- Snap fifth generation shows obtain a major update
- The update includes new tools based on location and better hand monitoring
- There are also new applications for chiens and basketball shortcuts
While Meta, Google and Samsung take a lot of air in the new generation AR glasses space with their high plans, they are not the only players – and Snap ensures that we do not forget that, with a series of new updates and health -related applications since their launch of the fifth generation to celebrate six months since their launch.
SNAP shows are focused on developers, so changes are focused on application creation tools, such as unlocking the possibility of creating new software that integrates GPS, the global navigation system (GNSS) and compass header data, or are designed for specific locations.
As an example of this use, there is Utopia Lab Navigatar, which facilitates improved navigation between two places, and Path Pioneer, which allows you to create personalized RA walking lessons to help keep people active.
If you want to see these tools used in a more finished state, there is Doggo Quest, which brings your friend to fur in the RA. Snapml (Snap’s Machine Learning) can recognize your dog and create a visual superposition that follows the measures such as the route you have taken and the number of steps in your puppy – even gaming the experience of virtual rewards.
Then there is a basketball coach who, as the name suggests, is an AR basketball coach who can provide you with shooting exercises and follow your shots using Snapml to provide you with a live score update. This tool seems ideal for emerging sport stars who want to improve their game between their training sessions in person.
Beyond the fitness, Snap also adds new hand monitoring capacities such as the phone detector – so that the glasses can recognize when you have a phone – and an improved keyboard for a more rationalized typing.

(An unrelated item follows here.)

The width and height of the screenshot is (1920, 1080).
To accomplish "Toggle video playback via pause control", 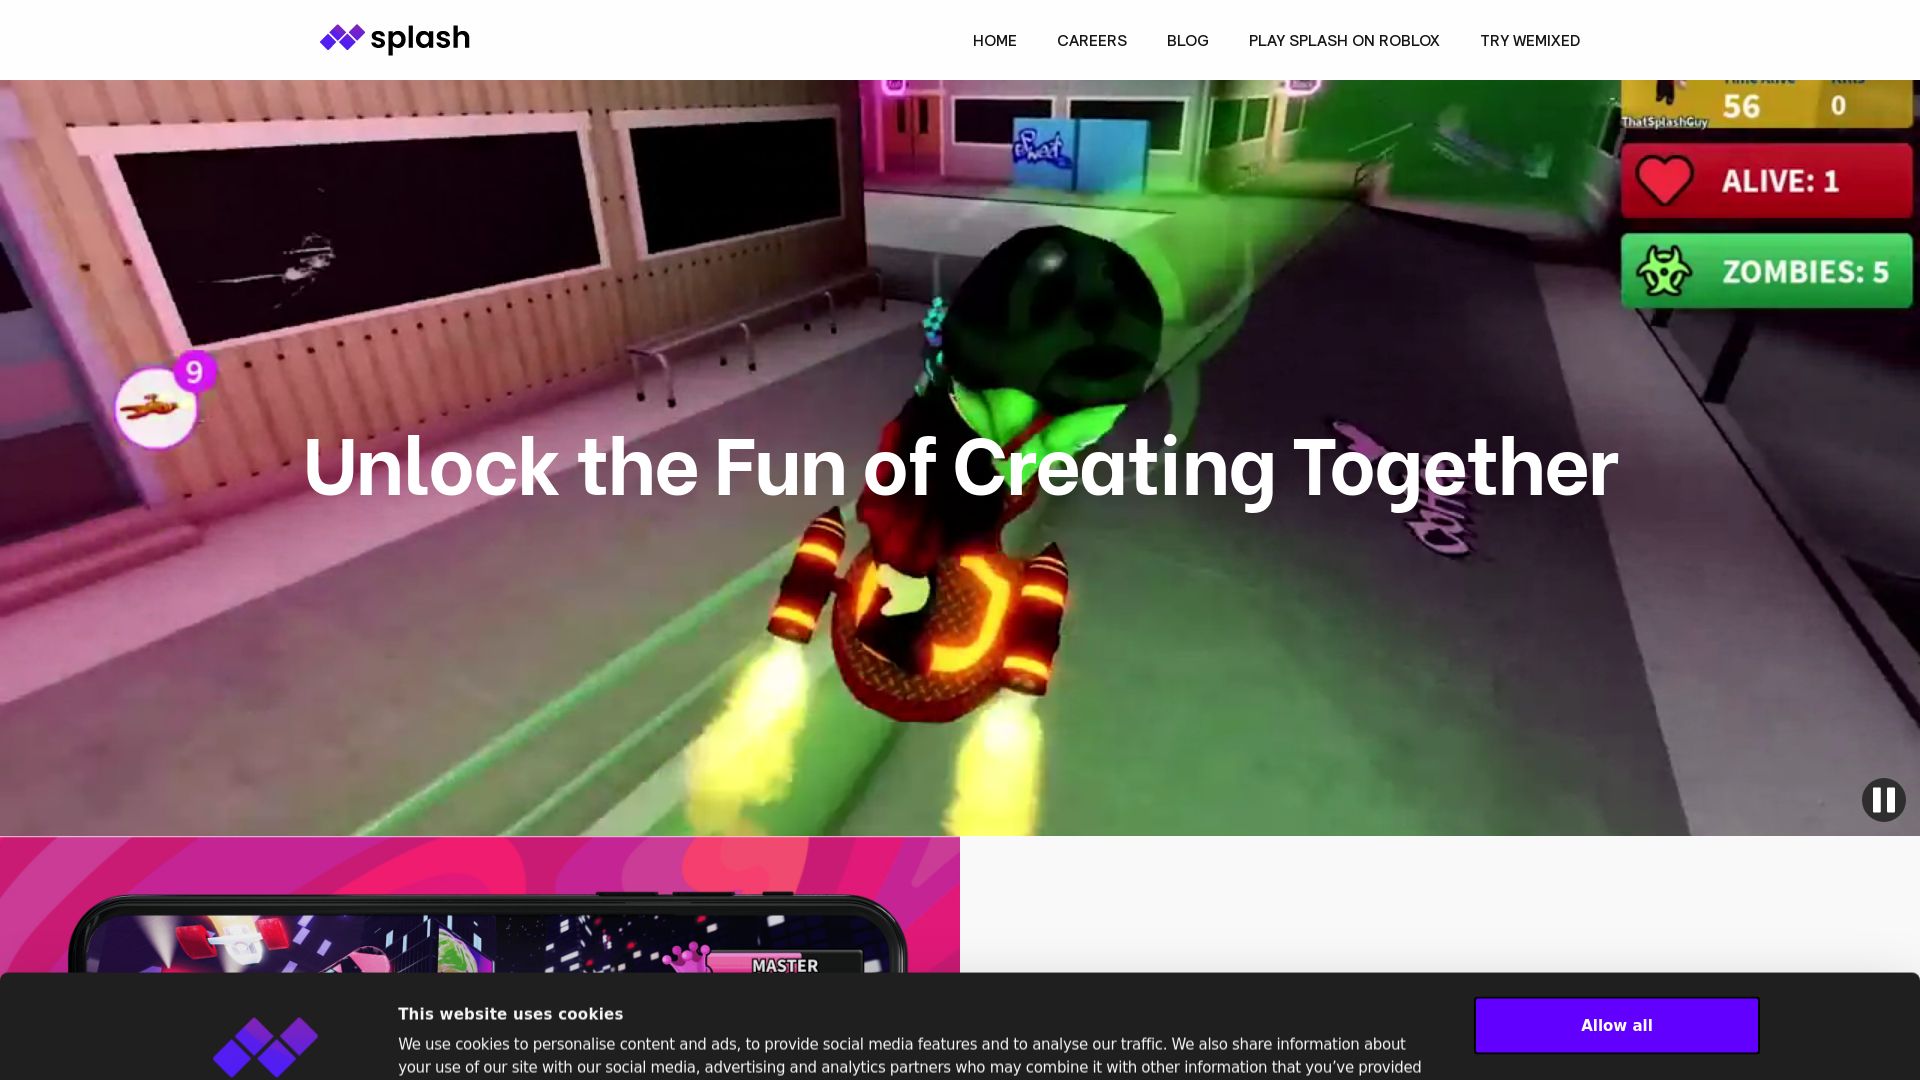I will click(x=1884, y=800).
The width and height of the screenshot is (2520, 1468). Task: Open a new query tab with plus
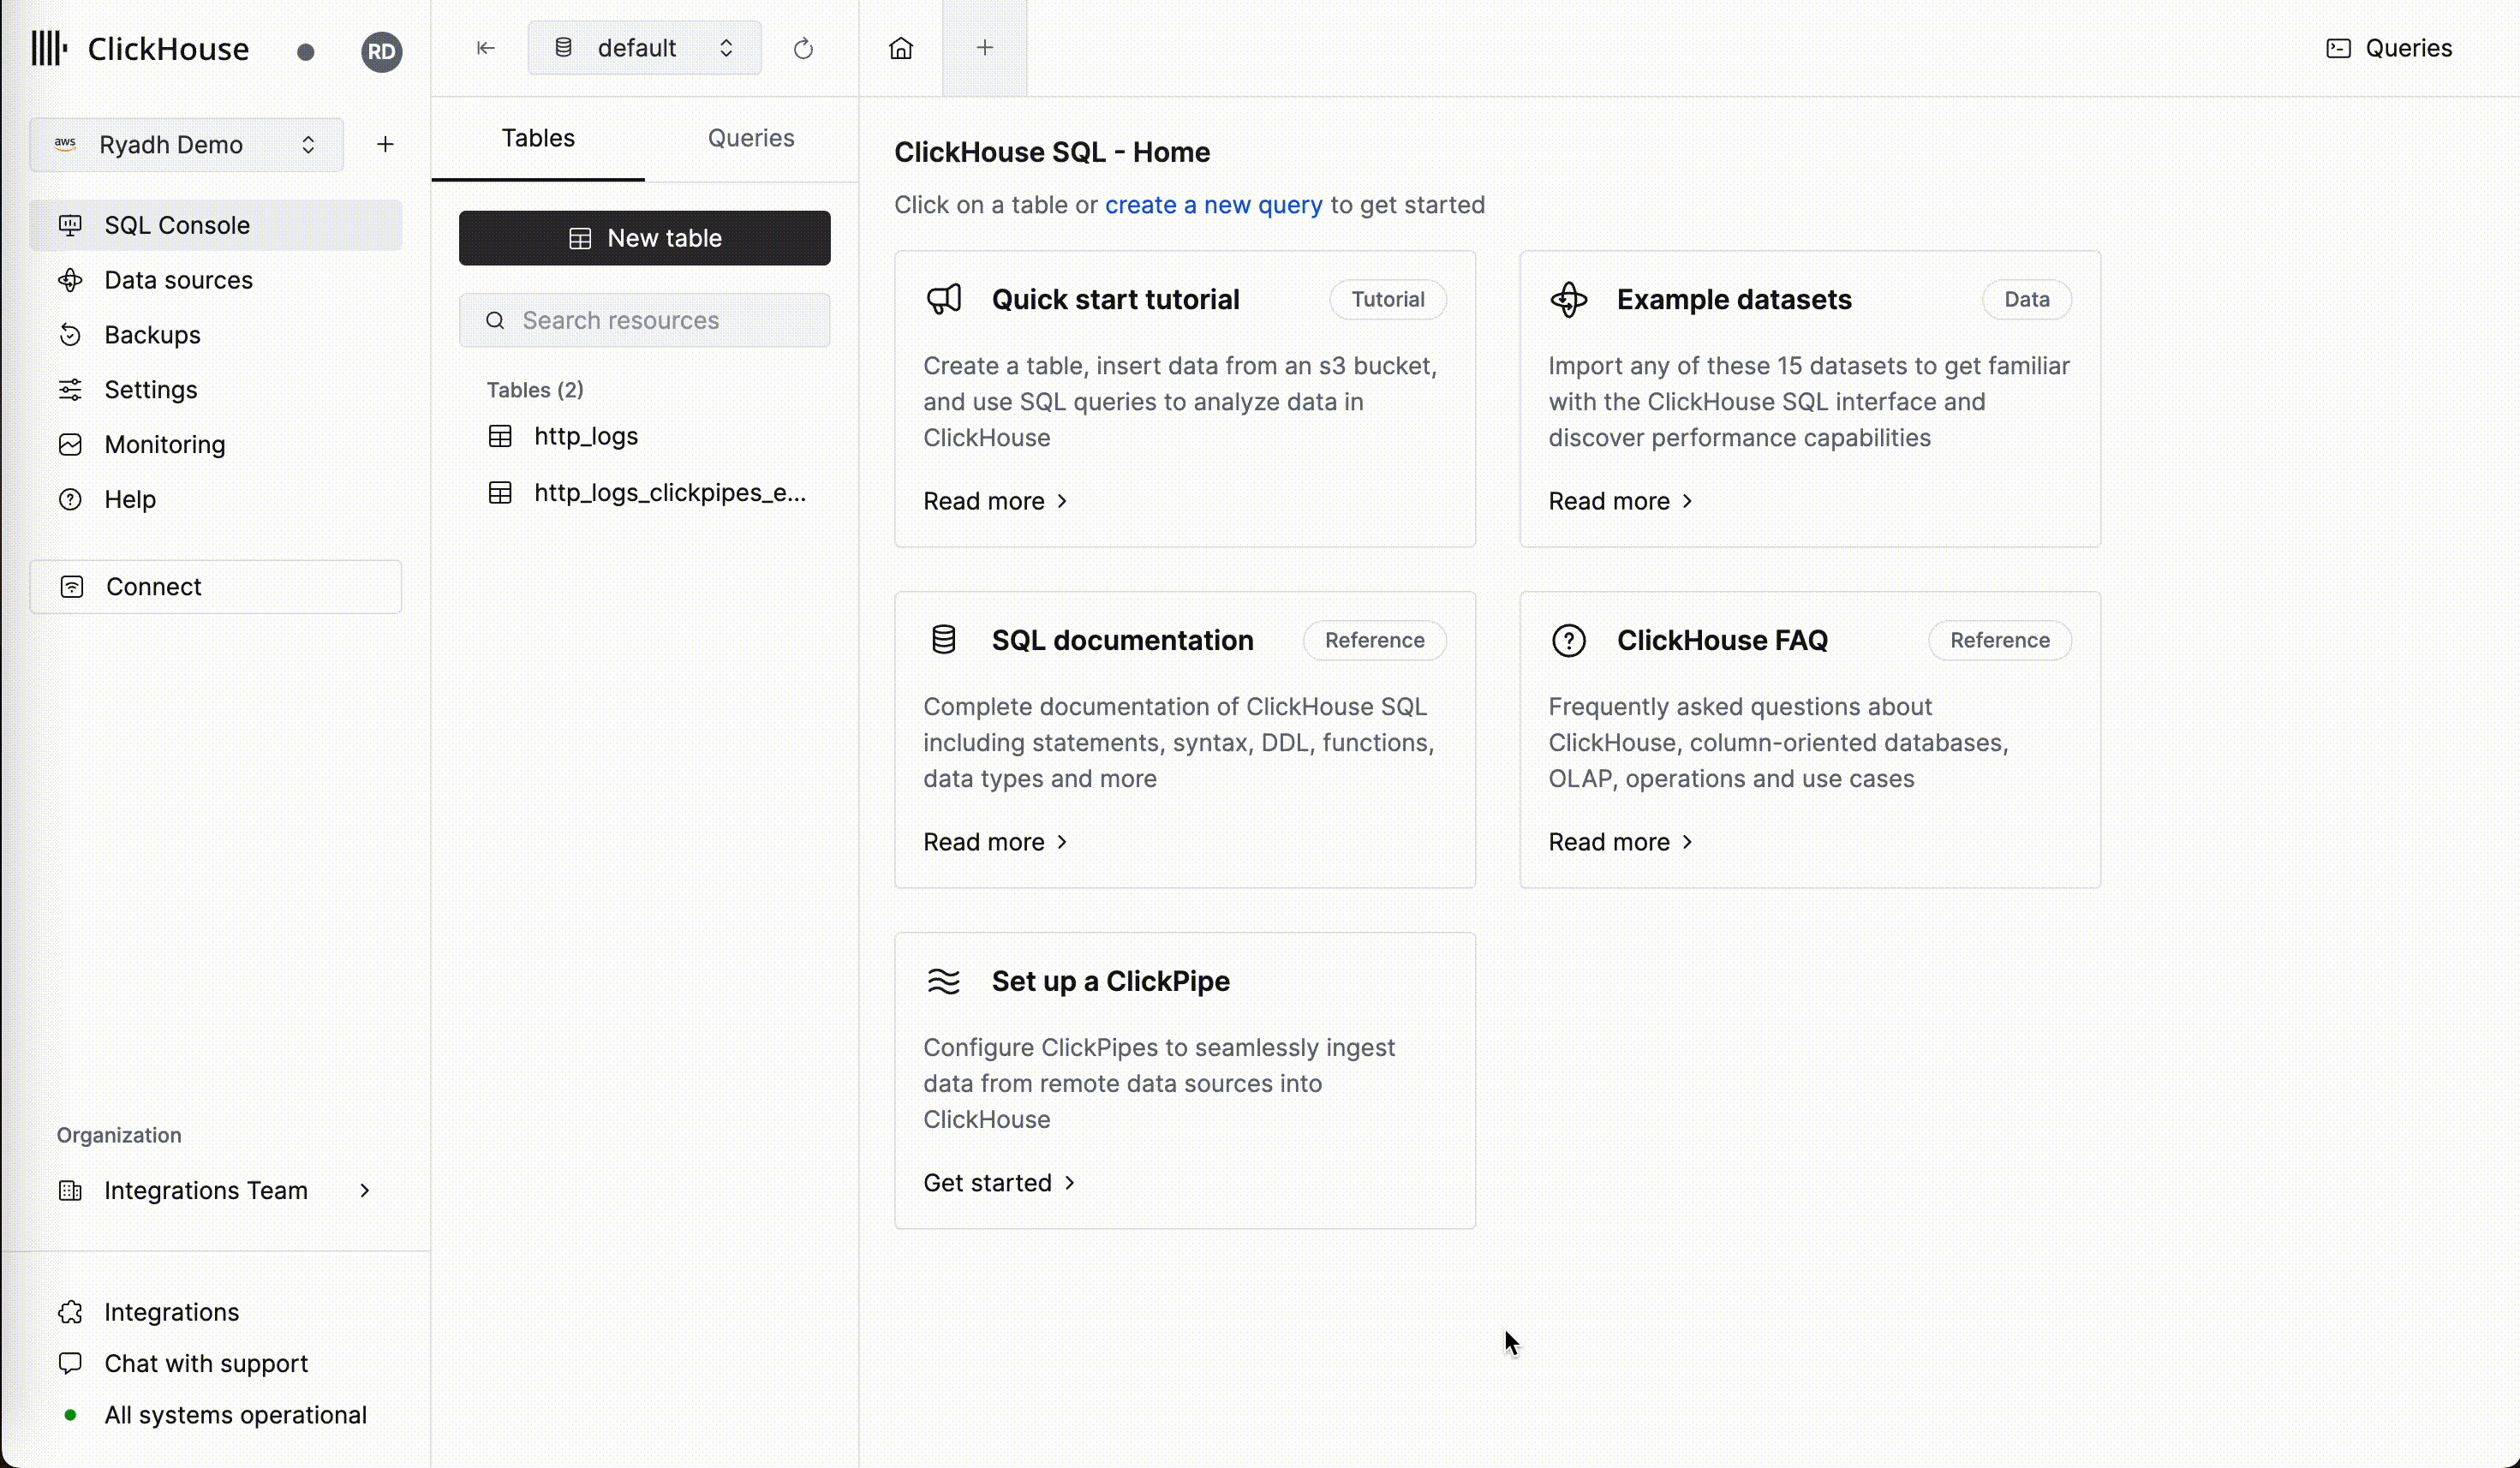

An exciting teasing for the future
For the moment, the latest Snap specifications are only available through its developer program, which costs $ 99 more tax per month (or € 110, including VAT in the EU, around £ 90 £ / 190), unless you get an educational discount of 50%. But that does not mean that we cannot enthron ourselves that software is made for them today.
Intelligent general public glasses arrive (for example, Meta’s Orion AR glasses should be launched in 2027, and I am sure they will not be alone), but there is no point in having an impressive new generation XR technology if it can do nothing exciting.
These developer kits and the first applications should mean that when technology is deployed to the public, there will be a multitude of uses for our smart glasses on the first day that will make them feel like a valid laptop – and not a too expensive fashion accessory.
We will obviously have to wait and see what Snap, Meta, Google and the rest have in their sleeves when new generation AR glasses will make their consumer debut, but this update excited for an XR future which cannot come early enough.